• **What you have to do**: Return exactly the lines of the records below, starting at the line that contains "Where should I click to: Open search" and ending at the line that contains "Task: Click the desktop-i386.iso.torrent", with both of those lines kept.

-*-

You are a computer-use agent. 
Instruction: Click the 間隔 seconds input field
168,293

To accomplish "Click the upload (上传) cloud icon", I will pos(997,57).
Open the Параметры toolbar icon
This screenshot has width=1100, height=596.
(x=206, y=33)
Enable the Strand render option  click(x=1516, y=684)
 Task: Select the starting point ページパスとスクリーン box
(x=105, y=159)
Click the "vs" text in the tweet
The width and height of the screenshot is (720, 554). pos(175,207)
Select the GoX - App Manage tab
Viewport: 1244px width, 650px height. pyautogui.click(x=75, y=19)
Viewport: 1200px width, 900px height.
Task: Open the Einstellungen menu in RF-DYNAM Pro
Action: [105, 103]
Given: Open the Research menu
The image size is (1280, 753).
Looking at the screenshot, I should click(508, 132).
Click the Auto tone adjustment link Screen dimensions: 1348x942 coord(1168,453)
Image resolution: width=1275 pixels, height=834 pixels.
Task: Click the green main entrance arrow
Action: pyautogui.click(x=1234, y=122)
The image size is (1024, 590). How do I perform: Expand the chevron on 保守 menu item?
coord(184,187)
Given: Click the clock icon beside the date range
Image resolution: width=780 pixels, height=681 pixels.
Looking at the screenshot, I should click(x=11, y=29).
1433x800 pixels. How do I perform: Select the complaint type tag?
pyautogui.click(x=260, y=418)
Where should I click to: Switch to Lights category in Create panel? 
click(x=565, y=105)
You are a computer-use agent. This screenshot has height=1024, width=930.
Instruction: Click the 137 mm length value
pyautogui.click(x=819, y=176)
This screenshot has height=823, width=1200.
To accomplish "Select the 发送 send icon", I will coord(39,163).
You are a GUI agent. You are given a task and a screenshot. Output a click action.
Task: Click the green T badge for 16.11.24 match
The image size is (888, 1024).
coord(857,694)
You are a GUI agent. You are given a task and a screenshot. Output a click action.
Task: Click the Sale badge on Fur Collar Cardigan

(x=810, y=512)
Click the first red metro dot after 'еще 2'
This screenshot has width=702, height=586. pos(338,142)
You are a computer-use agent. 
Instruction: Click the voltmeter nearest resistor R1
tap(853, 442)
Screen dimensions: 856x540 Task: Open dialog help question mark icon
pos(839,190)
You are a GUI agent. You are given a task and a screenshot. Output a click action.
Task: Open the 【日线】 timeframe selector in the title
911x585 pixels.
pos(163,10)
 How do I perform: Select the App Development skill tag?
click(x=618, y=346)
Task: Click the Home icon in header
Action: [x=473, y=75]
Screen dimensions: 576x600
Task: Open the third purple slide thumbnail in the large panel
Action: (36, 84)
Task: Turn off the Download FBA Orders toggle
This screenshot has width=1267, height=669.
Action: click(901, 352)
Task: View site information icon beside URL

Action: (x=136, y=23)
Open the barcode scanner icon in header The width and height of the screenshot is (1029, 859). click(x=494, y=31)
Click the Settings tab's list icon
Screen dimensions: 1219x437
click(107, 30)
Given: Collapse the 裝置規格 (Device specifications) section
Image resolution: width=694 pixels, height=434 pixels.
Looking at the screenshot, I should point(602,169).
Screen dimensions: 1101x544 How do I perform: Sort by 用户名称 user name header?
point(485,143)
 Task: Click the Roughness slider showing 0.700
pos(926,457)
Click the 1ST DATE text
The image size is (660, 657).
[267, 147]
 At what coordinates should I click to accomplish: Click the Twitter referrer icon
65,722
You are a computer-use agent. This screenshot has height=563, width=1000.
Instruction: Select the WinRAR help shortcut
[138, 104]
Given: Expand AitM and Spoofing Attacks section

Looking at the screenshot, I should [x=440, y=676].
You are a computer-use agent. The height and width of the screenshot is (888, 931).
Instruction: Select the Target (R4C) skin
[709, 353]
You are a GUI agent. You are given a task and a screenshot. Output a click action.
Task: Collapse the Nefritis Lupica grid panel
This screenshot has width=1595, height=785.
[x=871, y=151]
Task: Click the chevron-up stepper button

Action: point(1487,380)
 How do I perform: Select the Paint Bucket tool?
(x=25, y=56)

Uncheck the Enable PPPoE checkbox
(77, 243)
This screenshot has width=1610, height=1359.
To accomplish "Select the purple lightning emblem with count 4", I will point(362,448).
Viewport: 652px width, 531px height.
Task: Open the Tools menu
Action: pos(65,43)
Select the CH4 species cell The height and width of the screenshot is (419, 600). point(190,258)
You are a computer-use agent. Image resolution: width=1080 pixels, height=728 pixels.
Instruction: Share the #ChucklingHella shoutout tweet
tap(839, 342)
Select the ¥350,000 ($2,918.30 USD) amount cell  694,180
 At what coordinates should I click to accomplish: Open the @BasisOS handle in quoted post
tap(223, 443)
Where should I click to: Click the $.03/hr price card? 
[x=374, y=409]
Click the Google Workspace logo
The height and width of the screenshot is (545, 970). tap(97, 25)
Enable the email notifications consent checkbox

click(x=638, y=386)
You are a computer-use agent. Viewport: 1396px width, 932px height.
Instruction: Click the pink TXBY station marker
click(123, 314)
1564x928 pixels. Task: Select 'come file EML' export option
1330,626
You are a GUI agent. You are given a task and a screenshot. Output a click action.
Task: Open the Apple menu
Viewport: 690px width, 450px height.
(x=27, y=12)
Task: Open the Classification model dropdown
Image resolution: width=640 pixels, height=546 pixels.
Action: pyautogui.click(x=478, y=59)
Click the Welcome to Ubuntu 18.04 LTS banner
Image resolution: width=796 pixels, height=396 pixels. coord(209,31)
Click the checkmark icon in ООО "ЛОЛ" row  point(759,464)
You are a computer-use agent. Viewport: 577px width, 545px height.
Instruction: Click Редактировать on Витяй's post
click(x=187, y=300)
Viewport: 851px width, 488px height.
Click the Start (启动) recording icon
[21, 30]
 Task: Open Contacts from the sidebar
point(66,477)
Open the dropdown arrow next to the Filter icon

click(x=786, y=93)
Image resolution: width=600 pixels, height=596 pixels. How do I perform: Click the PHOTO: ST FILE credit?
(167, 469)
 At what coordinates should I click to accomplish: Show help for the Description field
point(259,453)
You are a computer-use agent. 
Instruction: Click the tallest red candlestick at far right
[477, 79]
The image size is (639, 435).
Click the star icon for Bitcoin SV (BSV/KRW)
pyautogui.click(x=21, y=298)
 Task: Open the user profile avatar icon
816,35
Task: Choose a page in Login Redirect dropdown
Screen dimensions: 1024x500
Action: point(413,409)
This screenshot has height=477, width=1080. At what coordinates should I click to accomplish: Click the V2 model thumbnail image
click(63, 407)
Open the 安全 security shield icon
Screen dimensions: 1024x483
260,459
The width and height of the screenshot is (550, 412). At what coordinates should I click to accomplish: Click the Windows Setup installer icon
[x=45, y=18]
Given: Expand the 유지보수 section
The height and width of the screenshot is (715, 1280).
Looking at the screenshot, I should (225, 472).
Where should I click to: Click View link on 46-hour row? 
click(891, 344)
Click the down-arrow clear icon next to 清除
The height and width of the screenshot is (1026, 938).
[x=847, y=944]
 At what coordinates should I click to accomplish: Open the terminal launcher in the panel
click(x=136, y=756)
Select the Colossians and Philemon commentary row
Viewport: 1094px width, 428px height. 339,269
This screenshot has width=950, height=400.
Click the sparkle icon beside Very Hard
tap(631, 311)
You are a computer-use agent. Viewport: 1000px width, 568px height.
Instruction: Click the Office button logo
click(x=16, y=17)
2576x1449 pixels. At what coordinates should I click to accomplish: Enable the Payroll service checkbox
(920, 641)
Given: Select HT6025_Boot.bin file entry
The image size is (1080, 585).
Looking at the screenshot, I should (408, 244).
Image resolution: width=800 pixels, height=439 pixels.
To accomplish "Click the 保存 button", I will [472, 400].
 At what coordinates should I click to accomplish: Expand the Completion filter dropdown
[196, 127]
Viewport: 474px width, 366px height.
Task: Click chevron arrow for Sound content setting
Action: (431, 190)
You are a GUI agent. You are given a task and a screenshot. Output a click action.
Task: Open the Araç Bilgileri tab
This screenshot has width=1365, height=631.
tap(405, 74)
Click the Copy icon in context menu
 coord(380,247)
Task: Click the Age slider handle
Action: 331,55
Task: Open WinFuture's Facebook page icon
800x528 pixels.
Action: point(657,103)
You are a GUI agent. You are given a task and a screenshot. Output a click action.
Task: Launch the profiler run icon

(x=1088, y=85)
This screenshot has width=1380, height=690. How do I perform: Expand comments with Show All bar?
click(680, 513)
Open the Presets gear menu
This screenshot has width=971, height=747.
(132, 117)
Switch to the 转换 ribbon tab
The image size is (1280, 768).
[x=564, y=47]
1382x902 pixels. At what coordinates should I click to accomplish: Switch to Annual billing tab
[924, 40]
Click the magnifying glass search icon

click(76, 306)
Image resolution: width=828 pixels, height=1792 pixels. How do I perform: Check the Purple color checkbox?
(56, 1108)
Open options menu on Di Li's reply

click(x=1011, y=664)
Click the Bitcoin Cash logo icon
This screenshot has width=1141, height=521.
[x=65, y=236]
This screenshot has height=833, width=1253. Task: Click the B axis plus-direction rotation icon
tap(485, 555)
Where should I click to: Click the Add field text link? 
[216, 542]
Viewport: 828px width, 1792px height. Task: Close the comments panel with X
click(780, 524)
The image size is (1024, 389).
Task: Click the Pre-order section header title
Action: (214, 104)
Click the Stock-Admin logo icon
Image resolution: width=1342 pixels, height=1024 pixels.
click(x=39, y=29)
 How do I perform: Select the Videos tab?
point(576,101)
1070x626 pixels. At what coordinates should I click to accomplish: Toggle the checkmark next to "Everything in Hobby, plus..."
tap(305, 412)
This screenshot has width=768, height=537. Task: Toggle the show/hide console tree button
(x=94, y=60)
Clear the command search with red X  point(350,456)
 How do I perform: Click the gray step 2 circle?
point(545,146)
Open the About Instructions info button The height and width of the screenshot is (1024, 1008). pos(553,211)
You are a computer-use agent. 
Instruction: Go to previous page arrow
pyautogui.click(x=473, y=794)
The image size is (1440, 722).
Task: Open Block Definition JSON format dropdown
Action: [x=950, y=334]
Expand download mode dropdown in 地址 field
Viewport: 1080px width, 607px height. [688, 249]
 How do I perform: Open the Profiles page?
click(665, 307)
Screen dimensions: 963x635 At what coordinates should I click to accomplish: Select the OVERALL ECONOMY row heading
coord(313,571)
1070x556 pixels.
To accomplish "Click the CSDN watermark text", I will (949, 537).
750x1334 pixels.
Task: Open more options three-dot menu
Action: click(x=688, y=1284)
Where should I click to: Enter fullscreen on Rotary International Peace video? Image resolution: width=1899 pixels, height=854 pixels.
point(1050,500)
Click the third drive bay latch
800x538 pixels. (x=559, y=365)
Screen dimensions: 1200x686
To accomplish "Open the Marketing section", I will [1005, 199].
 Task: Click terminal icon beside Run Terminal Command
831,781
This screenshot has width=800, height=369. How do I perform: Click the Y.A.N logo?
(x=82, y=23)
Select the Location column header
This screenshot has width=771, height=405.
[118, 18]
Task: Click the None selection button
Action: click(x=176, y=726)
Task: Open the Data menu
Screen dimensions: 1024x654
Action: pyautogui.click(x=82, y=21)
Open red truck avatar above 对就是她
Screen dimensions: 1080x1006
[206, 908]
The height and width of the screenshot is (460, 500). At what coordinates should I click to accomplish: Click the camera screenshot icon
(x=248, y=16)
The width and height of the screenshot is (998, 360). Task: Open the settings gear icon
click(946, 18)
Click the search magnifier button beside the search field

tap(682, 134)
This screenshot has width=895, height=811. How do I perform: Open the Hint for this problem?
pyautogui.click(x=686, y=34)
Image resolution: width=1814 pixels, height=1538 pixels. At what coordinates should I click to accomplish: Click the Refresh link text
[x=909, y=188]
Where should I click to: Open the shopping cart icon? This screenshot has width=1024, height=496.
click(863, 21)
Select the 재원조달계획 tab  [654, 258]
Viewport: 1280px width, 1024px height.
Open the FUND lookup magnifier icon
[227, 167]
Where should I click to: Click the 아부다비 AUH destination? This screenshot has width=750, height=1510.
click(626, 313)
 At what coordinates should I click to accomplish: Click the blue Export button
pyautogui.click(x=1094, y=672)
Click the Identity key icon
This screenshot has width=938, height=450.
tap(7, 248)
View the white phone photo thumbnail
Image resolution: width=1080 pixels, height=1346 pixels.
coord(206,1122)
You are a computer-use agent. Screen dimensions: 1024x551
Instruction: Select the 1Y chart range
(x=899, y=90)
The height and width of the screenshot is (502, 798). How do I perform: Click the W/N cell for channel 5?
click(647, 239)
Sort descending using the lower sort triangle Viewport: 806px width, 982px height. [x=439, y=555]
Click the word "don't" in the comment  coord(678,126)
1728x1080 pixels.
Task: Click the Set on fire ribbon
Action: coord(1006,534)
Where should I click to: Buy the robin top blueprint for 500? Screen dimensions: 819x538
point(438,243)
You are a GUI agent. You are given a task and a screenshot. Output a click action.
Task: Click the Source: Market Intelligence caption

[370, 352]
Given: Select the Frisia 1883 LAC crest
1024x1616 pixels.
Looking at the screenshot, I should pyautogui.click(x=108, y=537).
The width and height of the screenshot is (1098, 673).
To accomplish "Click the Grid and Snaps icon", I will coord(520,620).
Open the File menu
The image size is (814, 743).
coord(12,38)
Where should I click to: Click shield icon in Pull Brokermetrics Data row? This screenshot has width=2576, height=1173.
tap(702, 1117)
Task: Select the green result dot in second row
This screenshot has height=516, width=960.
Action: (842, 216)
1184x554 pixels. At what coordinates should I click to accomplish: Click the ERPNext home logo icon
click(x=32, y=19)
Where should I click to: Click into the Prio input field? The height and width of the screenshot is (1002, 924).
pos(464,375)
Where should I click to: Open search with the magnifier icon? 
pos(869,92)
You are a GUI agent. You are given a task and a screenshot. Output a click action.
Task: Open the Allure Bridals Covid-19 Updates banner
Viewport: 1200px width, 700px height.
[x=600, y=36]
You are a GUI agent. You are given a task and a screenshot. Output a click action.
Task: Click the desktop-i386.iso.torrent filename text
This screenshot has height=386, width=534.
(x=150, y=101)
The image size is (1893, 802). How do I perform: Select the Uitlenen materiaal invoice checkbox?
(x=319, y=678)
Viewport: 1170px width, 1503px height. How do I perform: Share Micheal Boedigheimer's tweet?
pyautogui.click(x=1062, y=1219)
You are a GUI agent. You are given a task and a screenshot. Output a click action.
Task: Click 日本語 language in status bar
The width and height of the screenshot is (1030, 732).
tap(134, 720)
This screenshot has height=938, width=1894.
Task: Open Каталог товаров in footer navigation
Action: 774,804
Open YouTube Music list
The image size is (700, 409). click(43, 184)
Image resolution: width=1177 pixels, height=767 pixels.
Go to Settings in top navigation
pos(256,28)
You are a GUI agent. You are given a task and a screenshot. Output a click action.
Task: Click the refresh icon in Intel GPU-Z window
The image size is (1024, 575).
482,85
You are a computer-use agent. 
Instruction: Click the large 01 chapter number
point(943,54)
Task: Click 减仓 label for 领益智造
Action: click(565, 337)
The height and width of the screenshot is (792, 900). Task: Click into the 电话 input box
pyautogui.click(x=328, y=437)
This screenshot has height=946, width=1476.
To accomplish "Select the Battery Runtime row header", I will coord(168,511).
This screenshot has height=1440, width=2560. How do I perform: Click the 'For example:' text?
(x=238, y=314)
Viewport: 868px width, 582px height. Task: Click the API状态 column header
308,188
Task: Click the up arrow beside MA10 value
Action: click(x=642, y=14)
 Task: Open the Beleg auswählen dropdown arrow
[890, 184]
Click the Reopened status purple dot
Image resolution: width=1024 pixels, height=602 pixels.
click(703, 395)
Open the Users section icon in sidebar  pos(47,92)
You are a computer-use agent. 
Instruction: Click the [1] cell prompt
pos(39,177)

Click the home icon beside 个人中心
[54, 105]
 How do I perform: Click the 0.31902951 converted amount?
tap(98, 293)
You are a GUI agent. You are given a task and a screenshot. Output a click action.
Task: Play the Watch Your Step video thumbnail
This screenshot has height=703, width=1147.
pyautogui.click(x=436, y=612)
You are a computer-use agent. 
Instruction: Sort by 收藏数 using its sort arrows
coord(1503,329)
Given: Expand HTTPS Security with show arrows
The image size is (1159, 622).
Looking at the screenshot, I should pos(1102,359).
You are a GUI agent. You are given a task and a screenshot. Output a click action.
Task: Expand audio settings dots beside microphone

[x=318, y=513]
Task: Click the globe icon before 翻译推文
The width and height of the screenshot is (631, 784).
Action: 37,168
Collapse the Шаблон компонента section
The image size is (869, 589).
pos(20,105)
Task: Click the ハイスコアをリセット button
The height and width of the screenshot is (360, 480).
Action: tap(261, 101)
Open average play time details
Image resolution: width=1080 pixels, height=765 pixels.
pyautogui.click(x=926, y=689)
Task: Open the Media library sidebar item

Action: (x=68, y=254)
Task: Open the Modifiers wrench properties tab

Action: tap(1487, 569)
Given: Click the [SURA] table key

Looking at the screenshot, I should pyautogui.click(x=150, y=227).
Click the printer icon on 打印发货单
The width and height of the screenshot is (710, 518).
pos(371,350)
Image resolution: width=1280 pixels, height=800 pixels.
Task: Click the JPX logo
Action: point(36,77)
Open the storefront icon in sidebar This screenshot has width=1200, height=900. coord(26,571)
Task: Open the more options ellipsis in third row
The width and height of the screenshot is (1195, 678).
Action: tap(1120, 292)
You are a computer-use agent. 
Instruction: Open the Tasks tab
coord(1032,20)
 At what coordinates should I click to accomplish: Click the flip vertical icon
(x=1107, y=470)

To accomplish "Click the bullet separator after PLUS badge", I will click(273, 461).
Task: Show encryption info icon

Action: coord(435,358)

-*-

• **Result of this exercise**:
Where should I click to: Open search with the magnifier icon? 
pos(869,92)
You are a GUI agent. You are given a task and a screenshot. Output a click action.
Task: Open the Allure Bridals Covid-19 Updates banner
Viewport: 1200px width, 700px height.
[x=600, y=36]
You are a GUI agent. You are given a task and a screenshot. Output a click action.
Task: Click the desktop-i386.iso.torrent filename text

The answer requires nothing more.